Interestingly enough, the Bonaparte’s Gull- named after a French ornithologist, a nephew of THE Napoleon Bonaparte- nests in trees, which is almost unheard-of for gulls. It nests in Canada.
Whereas the Bonaparte’s Gull is small, the Herring Gull is large (notice how the bird pictured above stands out for its size). Its beak is massive, with a red spot on the lower mandible of adults. The legs are always pink.
Immatures can vary in appearance (they take 4 years to get their adult plumage), but they are always larger than most other gulls. I see them in smaller numbers hanging around with other gulls on reservoirs and beaches.

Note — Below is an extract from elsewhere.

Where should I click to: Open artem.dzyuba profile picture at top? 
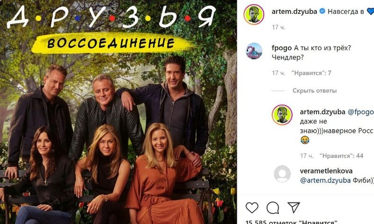254,14
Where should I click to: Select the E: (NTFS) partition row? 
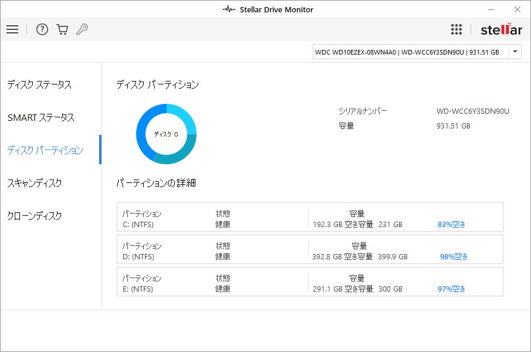[x=310, y=283]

Last but certainly not least are the Ring-Billed Gulls. These are by far the most numerous of Ohio’s seagulls (perhaps in North America too). They are a medium-sized gull with (hence the name) a dark ring around the yellow bill. Its wings extend past the tail when folded, and it has yellow legs (except for young birds who have pink ones- I told you it wasn’t easy!).
When you see a large flock of gulls inland, the majority are usually Ring-Bills. But always look for other species blended in. Terns, Sandpipers and other birds may be there as well.
This bird caught a fish on the wing, dipping its head into a river while flying low over the water. They are expert fishermen.
These bids are as at-home on the water as they are on the land. Adults have pure white heads but immature birds often have tiny spots of color.
When one has some food, others will often try to get in on the action. Gulls have to learn to eat fast. This bird is flipping the fish around, the better to swallow it.
Several years ago I posted about Seagulls Squabbling Over Fish.
Ring-Bills are often seen at lakes, reservoirs and rivers, but they also can be seen in such places as parking lots (near food places) and garbage dumps. Seagulls, especially Ring-Bills, are scavengers and much like Pigeons can be encountered begging for food. They’ll eat about anything. In the picture above, notice the several immatures with brownish speckles and pink legs.
This fella is missing a foot- I encountered it at different areas around Columbus over the space of a few years. The bird still got along well enough.
This bird is doing what I call the ‘Boss Bird’ routine- making itself look big and menacing, squawking up a storm, impressing the other gulls that I Am In Charge! Pecking order stuff 🙂
Ring-Bills are tolerant of people and will let you get fairly close as long as you don’t walk right at them.
So the above three species are the common gulls to be seen in the interior of Ohio. But keep your eyes peeled, because occasionally other species show up, rare visitors sometimes blown off-course by massive storms or veering away from their usual migration routes.
Here’s some other species I’ve seen over the years.
Blogged about at Rare Migrant Seagulls
Blogged about at The World’s Smallest Seagull
Great Black-Backed Gull
Lesser Black-Backed Gull
Gulls are interesting birds, not the easiest to identify if they aren’t in their adult plumage, but always worth checking out. If you see a large group of gulls, study the individuals carefully- sometimes you’ll see a hidden gem in the flock.